[TASK INSTRUCTIONS]
All lines that hold the string "computer" should be copied. Find them in the listing below.

[RECORDS FOR PROCESSING]
- - -
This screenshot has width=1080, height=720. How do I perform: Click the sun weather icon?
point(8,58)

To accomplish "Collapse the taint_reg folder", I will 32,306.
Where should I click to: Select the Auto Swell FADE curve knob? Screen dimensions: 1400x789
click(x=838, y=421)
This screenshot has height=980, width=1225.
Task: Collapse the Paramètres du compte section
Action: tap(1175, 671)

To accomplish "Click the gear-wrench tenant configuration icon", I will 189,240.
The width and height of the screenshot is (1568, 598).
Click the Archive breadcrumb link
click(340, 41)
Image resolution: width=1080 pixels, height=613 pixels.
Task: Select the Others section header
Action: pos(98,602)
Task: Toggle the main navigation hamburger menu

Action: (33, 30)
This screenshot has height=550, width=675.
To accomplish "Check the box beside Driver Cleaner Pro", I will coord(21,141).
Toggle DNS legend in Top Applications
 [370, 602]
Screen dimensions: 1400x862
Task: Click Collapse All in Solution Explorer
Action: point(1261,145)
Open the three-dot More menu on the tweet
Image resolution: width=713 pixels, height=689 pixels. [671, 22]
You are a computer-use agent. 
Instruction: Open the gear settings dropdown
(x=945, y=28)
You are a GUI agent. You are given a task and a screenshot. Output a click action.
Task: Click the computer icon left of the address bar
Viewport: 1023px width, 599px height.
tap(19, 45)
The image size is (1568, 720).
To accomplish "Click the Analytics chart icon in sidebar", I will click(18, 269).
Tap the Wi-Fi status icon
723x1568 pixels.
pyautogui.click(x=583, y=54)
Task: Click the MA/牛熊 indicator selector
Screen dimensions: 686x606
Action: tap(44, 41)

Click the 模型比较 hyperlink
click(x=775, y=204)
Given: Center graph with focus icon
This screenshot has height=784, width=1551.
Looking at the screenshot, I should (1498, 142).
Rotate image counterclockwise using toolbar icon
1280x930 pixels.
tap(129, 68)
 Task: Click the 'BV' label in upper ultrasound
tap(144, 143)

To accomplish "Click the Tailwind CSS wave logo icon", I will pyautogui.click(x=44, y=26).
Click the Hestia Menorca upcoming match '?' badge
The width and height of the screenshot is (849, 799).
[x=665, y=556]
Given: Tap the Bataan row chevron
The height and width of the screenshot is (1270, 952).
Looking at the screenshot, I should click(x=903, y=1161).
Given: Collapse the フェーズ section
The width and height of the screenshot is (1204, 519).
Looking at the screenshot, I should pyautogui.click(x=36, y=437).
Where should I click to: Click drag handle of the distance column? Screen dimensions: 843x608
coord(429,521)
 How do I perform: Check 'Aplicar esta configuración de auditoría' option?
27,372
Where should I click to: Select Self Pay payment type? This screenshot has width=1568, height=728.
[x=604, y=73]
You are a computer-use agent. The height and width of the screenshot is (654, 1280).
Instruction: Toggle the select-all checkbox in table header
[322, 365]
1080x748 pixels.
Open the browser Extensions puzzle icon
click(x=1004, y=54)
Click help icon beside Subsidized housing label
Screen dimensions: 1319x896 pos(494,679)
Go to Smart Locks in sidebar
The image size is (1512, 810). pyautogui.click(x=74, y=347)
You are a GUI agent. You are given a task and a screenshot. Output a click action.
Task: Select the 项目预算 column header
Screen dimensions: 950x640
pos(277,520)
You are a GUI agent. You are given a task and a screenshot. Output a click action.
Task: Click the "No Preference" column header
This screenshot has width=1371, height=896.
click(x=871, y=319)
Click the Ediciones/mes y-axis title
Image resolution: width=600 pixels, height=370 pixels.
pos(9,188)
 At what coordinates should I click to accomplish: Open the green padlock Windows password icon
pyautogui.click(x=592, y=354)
- - -
[RESPONSE]
You are a computer-use agent. 
Task: Click the computer icon left of the address bar
You are a computer-use agent. The height and width of the screenshot is (654, 1280).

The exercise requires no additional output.